● WHAT YOU NEED TO DO
Give again, word for word, each line from the top of the listing through the line that holds "The height and width of the screenshot is (362, 600).".

● SUPPLIED ENTRIES
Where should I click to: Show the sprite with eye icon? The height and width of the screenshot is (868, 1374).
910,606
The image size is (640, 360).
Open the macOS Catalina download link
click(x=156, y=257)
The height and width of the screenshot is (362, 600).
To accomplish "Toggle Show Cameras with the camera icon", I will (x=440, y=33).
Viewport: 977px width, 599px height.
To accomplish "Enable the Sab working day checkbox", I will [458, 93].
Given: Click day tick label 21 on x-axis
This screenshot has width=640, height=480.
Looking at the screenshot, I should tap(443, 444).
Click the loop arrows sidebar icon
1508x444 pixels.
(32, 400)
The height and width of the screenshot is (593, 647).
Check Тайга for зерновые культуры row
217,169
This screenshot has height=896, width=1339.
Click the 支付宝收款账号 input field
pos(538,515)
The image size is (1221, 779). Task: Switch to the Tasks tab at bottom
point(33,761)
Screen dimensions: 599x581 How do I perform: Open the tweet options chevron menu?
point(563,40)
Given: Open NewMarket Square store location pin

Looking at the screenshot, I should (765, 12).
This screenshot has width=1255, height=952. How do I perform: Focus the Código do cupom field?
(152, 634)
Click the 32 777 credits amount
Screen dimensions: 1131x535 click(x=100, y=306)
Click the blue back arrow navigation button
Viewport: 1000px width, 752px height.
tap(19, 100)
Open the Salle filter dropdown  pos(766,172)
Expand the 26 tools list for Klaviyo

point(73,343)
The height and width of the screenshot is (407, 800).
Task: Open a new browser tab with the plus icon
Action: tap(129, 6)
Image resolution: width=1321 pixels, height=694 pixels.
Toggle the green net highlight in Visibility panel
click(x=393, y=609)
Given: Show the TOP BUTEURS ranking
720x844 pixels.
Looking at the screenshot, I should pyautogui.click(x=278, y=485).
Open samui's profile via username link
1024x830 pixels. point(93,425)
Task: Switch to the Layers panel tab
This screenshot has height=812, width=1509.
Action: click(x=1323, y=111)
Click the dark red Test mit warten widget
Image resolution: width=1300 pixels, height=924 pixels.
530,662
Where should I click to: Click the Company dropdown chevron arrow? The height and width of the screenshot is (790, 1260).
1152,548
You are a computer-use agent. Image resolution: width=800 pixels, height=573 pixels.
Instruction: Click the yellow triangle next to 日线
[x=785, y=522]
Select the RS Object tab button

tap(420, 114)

● RESULT
Where should I click to: Show the sprite with eye icon? The height and width of the screenshot is (868, 1374).
910,606
The image size is (640, 360).
Open the macOS Catalina download link
click(x=156, y=257)
The height and width of the screenshot is (362, 600).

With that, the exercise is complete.